======== KUTIPAN UNTUK DIBACA ========

BAGI Anda yang suka mencari jalan pintas, berhati-hatilah! Sebab, jika jalan yang Anda pilih ternyata terlarang dan tak dibenarkan, Anda mungkin bernasib sama seperti dua orang yang tewas di Tangerang beberapa waktu yang lalu. Gara-gara memilih jalan pintas yang kebetulan adalah lintasan pacu bandara, keduanya tewas mengenaskan setelah sepeda motor yang dikendarainya tertabrak pesawat yang sedang landing.................
Peristiwa naas dan mungkin baru pertama kalinya itu terjadi pada senin (19/4) di Tangerang. Kejadian bermula ketika pesawat latih jenis TB 10 PK AGU milik Sekolah Tinggi Ilmu Penerbangan (STIP) Curug sedang melakukan pendaratan di lintasan pacu bandara Budiarto, Curug, Tangerang. Ketika roda pesawat sudah hampir menyentuh tanah, sebuah sepeda motor Honda Vario yang dikendarai berboncengan oleh Aljumar (24) dan Yopie Hermawan (16) dengan begitu saja melintas. Tak pelak, kecelakaan tak bisa dihindarkan. Kedua pengemudi sepeda motor itu tewas tertabrak pesawat. Sementara kru pesawat harus dilarikan ke rumah sakit. Beberapa waktu kemudian, Jum’at (23/04), sang instruktur menghembuskan nafasnya yang terakhir setelah kakinya diamputansi dan sempat kritis di Rumah Sakit beberapa hari.
Begitulah jika orang suka mencari jalan pintas. Resiko tak hanya menyangkut dirinya sendiri, namun juga mengancam keselamatan orang lain. Mungkin masih bisa dimafhumi jika jalan pintas yang dipilih dalam kategori wajar, tidak menyimpang, serta tidak mengganggu orang lain. Namun, jika jalan yang dilalui adalah jalan terlarang dan berbahaya, hal tersebut bisa berakibat fatal. Tragedi Curug itu memang patut disayangkan. Andaikan saja lintasan pacu bandara itu tak dijadikan jalan pintas oleh masyarakat, kecelakaan maut itu mungkin masih bisa dihindarkan. Tapi kenyataan berkata lain. Meskipun pagar pembatas telah terpasang di kawasan runway, pagar tersebut seringkali dijebol. Masyarakat lebih senang menerobos dan menggunakan lintasan itu sebagai jalan pintas, karena menghemat waktu, dan juga tenaga.

======== DATA YANG TERSEDIA ========

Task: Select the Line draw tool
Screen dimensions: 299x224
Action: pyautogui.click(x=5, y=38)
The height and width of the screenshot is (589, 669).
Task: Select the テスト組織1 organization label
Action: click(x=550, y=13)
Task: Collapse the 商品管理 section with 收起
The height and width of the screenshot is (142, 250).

========
======== DATA YANG TERSEDIA ========

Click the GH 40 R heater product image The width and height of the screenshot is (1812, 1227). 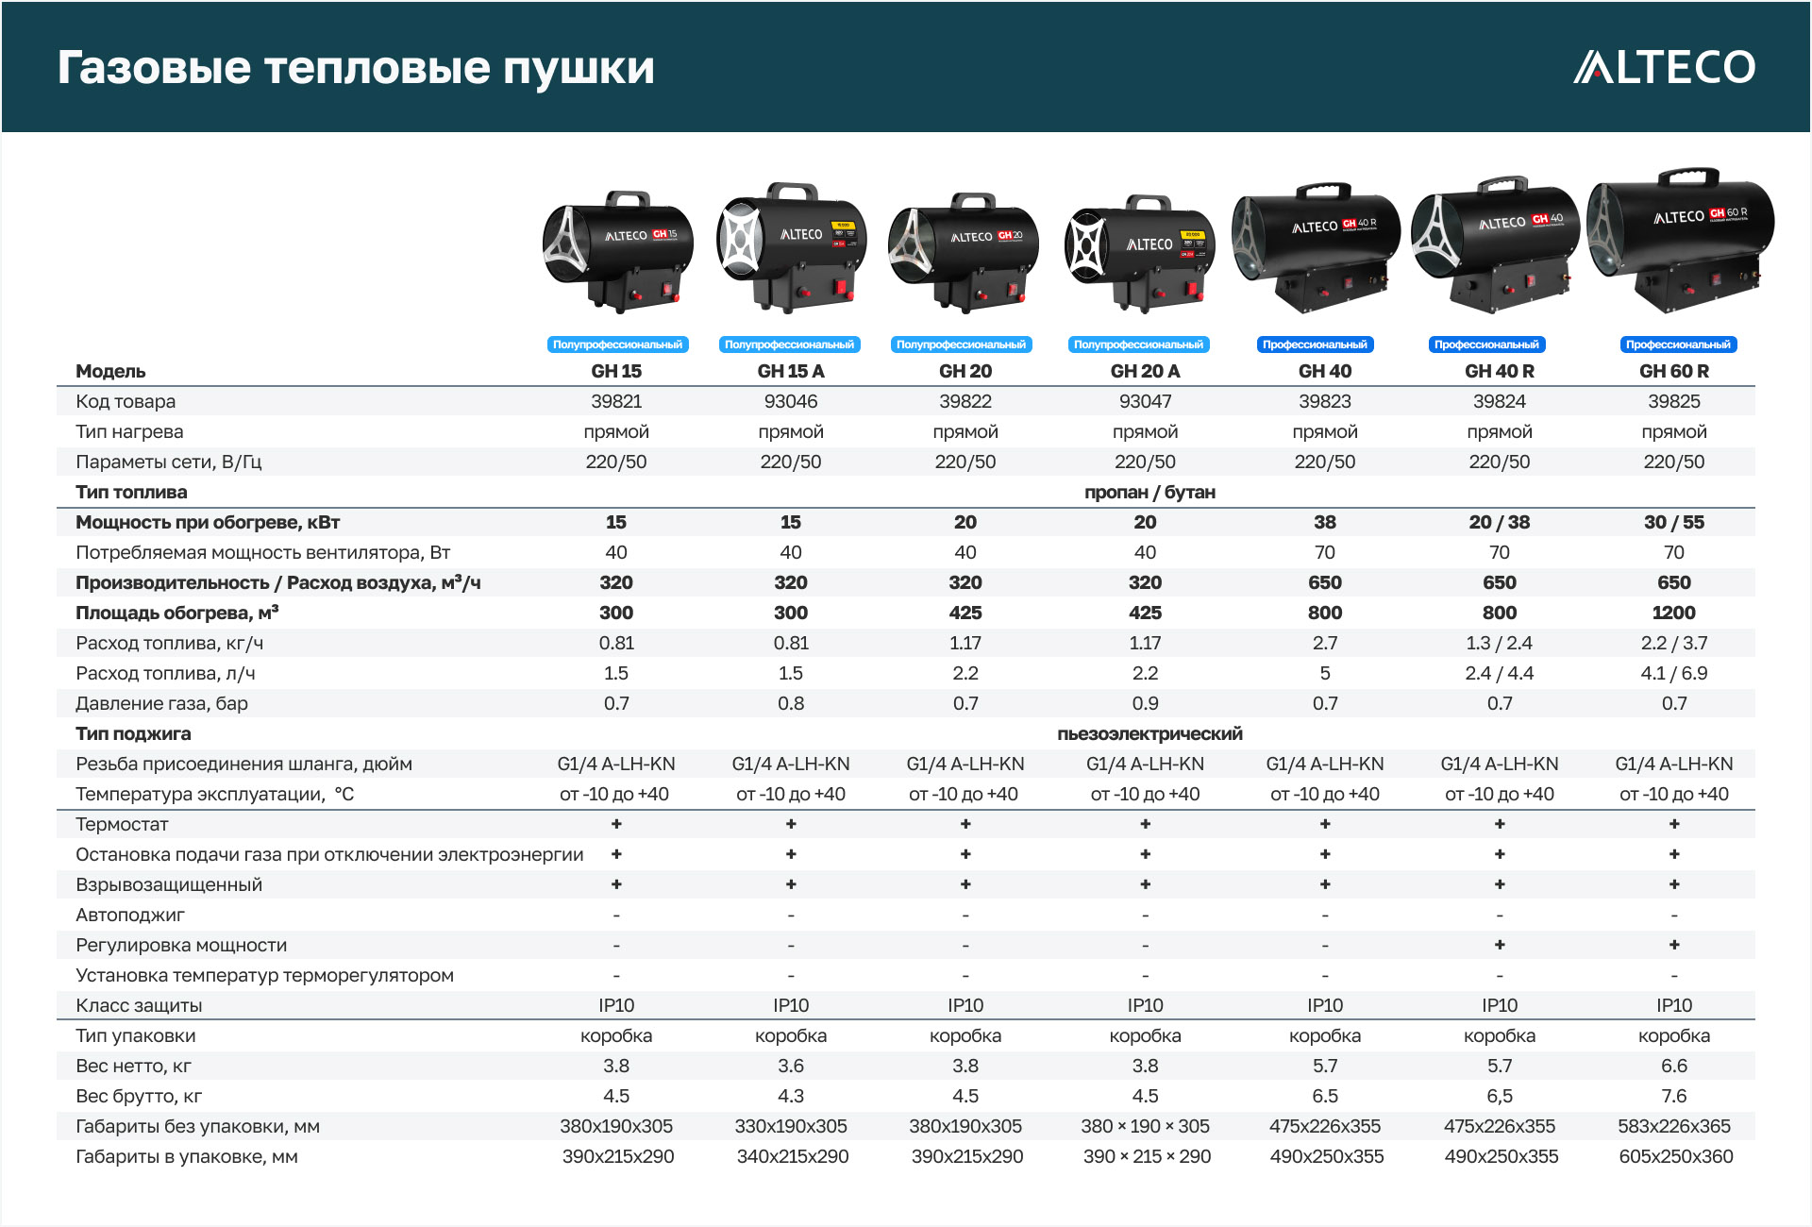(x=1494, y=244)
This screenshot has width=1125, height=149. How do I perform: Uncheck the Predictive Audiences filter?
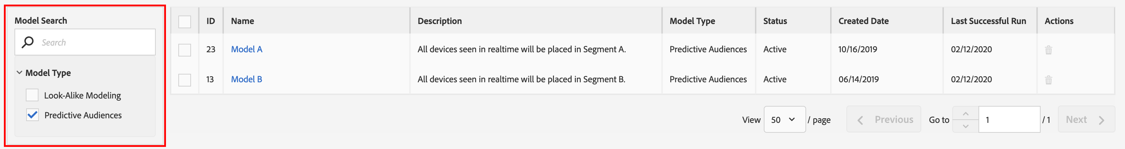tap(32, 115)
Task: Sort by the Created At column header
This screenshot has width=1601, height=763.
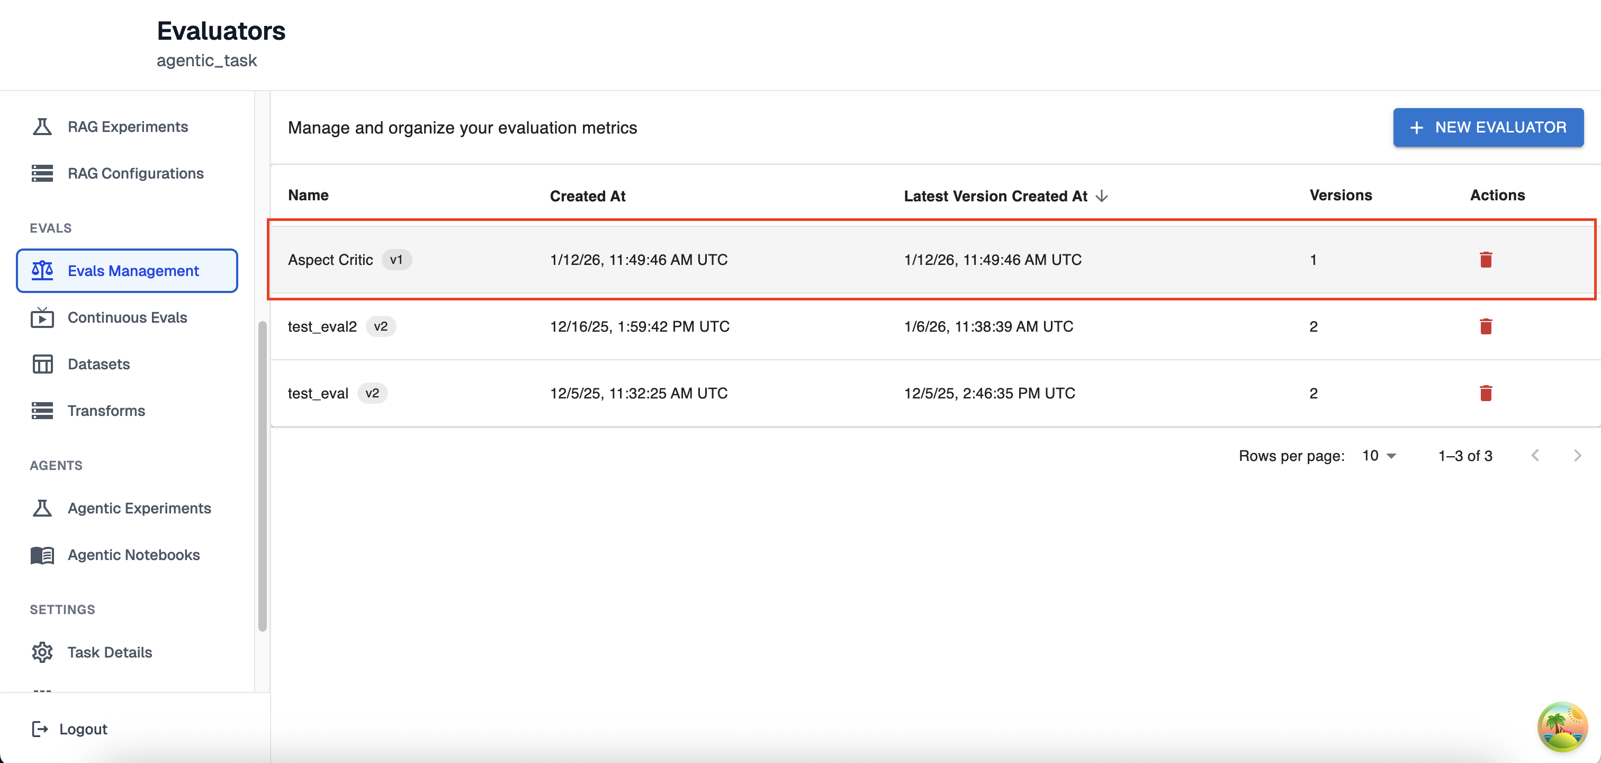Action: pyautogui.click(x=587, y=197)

========

*RINGKASAN TUGAS 1*.
Terjemahkan kalimat "Tragedi Curug itu memang patut disayangkan." dari teks tentang kecelakaan di Curug ke dalam bahasa Inggris.
*RINGKASAN TUGAS 2*.
Cetak kembali baris-baris entri mulai dari baris yang memuat "Task: Collapse the 商品管理 section with 收起" sampai dengan baris yang memuat "The height and width of the screenshot is (142, 250).", tanpa perubahan apa pun.
Teks dan entri di atas diambil dari sumber yang berlainan.

*PENYELESAIAN SOAL 1*.
The Curug tragedy is truly regrettable.

*PENYELESAIAN SOAL 2*.
Task: Collapse the 商品管理 section with 收起
The height and width of the screenshot is (142, 250).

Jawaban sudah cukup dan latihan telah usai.